**TASK INSTRUCTIONS:**
Once you find the line with "Click the highest" in the data that follows, repeat it and every line after it exactly, through the line with "606x387 pixels.".

Stored data entries
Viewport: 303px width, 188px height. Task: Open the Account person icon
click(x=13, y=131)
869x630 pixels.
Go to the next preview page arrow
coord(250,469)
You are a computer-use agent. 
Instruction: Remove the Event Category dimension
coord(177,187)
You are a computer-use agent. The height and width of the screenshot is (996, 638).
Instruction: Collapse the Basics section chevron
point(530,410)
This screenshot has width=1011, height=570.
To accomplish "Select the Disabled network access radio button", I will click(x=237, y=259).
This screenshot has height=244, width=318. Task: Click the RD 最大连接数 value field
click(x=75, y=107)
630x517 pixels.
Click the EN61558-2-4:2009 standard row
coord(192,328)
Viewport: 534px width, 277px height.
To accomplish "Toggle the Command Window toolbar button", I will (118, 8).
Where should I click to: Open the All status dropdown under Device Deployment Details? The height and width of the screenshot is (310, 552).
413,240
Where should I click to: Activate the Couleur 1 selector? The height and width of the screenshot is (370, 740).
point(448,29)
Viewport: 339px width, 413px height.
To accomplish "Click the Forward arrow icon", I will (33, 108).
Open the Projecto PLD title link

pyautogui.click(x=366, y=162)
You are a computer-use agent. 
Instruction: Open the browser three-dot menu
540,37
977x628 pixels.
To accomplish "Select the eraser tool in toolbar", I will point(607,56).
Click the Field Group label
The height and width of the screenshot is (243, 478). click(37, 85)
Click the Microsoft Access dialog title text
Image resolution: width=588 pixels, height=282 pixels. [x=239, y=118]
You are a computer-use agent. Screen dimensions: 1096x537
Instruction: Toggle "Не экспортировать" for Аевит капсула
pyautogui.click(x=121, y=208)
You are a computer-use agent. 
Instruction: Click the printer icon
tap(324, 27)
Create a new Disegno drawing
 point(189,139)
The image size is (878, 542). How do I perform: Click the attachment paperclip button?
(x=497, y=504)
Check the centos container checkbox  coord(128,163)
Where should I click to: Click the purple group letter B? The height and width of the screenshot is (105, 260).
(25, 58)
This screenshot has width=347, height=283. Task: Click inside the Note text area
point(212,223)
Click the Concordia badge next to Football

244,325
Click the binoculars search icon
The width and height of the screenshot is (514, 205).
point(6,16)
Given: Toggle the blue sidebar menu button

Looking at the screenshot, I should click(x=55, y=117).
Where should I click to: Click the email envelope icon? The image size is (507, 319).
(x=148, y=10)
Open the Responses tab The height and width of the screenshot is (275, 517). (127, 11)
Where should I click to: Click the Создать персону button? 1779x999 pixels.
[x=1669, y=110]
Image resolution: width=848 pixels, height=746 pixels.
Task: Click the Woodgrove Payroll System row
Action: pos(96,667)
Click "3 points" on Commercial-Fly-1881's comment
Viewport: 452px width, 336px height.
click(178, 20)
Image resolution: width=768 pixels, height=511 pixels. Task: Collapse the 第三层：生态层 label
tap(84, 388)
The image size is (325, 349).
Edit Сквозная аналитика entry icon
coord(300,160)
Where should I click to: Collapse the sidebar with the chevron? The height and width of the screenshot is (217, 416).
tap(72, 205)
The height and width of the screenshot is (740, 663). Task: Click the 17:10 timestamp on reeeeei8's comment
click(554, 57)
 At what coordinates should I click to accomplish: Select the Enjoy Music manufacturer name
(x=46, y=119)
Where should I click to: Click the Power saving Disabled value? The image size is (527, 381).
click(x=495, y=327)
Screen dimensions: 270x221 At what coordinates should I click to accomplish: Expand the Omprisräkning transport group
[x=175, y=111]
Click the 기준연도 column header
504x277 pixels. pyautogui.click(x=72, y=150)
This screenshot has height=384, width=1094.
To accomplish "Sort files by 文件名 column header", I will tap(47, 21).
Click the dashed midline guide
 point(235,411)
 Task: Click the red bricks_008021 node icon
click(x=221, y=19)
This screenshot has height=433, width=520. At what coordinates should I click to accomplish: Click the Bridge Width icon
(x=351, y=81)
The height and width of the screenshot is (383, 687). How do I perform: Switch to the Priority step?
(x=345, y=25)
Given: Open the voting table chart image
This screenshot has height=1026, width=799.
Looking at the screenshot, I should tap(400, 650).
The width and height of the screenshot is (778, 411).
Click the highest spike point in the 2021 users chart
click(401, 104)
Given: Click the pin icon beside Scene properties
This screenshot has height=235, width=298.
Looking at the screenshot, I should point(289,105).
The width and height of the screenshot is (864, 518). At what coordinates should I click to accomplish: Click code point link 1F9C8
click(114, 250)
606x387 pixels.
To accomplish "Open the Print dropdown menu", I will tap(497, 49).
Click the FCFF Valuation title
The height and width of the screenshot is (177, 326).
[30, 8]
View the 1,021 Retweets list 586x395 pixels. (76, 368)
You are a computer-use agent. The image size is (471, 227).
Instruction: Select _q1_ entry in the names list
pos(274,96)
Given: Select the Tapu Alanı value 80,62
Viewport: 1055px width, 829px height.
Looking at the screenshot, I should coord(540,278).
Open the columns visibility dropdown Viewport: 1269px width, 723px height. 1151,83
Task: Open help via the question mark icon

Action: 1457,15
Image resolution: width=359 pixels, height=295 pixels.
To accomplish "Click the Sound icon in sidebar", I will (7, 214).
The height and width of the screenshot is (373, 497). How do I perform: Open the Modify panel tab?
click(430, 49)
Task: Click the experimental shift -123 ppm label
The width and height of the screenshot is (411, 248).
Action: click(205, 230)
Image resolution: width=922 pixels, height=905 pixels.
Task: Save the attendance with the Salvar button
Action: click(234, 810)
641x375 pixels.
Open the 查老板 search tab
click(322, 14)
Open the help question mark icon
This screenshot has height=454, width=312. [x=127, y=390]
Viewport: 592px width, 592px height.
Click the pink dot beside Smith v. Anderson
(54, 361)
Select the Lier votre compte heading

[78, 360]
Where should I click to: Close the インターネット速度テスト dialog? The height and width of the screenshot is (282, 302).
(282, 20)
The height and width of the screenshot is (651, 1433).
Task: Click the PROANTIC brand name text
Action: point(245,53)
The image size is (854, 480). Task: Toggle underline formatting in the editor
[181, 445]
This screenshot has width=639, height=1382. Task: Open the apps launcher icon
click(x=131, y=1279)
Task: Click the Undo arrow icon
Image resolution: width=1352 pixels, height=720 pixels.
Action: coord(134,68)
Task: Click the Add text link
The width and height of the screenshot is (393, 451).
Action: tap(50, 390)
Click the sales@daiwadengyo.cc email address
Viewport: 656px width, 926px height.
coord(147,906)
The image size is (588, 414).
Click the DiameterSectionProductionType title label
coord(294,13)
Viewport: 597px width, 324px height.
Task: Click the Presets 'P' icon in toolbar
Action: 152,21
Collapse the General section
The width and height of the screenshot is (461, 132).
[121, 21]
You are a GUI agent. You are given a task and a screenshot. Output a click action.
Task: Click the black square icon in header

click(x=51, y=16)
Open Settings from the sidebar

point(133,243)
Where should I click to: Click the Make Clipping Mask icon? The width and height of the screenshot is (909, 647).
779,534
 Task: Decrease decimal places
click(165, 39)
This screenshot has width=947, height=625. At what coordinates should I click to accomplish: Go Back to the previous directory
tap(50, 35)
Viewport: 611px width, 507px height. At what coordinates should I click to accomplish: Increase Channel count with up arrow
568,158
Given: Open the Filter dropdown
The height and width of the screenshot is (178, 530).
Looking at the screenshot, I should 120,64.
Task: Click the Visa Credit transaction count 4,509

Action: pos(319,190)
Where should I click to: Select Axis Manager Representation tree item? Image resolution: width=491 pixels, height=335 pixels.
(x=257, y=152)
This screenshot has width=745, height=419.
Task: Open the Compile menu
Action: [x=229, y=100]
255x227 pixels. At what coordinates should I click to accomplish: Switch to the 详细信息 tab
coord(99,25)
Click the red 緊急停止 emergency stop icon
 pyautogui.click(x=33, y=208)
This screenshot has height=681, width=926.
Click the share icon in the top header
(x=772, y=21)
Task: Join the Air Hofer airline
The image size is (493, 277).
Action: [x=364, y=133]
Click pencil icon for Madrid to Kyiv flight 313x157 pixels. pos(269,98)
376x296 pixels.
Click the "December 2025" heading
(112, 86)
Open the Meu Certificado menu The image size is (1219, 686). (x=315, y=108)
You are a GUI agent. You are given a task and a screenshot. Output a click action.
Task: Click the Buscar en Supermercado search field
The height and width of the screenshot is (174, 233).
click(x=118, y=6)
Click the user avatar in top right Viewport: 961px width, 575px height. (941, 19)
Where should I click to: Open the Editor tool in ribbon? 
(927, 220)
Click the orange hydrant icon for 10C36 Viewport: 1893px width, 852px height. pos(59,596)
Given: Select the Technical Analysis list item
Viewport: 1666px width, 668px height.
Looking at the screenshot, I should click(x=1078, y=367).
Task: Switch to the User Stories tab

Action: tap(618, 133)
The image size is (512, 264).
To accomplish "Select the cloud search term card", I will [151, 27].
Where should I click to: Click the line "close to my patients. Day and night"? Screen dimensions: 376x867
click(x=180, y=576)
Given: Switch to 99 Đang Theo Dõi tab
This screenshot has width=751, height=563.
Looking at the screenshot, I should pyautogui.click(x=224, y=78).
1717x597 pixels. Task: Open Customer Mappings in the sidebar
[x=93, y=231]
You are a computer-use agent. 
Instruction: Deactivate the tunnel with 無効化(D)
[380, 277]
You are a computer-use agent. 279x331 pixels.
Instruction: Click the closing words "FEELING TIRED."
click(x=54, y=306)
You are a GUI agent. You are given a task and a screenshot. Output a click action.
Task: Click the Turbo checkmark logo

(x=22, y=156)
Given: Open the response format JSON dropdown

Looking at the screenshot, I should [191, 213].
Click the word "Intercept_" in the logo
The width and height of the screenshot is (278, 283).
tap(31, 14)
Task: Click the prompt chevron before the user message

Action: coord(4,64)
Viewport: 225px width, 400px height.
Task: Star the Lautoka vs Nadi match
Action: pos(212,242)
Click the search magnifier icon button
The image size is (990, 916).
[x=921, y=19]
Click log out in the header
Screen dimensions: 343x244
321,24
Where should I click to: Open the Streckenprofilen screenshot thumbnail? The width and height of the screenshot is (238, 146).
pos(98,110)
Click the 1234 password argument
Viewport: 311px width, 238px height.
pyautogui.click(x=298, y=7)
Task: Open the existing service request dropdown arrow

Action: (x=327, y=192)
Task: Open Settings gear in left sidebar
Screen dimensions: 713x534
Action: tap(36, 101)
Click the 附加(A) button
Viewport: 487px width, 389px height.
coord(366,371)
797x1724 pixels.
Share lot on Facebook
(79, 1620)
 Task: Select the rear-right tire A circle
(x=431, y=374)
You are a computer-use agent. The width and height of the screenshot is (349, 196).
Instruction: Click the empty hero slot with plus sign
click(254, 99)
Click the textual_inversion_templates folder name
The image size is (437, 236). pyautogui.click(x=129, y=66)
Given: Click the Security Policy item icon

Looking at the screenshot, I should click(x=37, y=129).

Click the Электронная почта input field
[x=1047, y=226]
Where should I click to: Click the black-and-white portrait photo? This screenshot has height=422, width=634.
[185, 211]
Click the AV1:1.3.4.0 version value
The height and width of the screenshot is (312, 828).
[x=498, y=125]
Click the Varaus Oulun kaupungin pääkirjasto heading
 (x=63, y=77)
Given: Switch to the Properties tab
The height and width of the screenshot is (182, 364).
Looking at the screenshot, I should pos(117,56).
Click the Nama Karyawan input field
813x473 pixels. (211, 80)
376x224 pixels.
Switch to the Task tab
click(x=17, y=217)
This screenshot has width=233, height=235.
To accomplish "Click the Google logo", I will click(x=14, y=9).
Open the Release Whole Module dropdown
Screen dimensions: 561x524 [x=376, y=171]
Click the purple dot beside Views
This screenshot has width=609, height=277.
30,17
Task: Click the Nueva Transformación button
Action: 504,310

**OUTPUT OF THE TASK:**
Click the highest spike point in the 2021 users chart
click(401, 104)
Given: Click the pin icon beside Scene properties
This screenshot has height=235, width=298.
Looking at the screenshot, I should point(289,105).
The width and height of the screenshot is (864, 518). At what coordinates should I click to accomplish: Click code point link 1F9C8
click(114, 250)
606x387 pixels.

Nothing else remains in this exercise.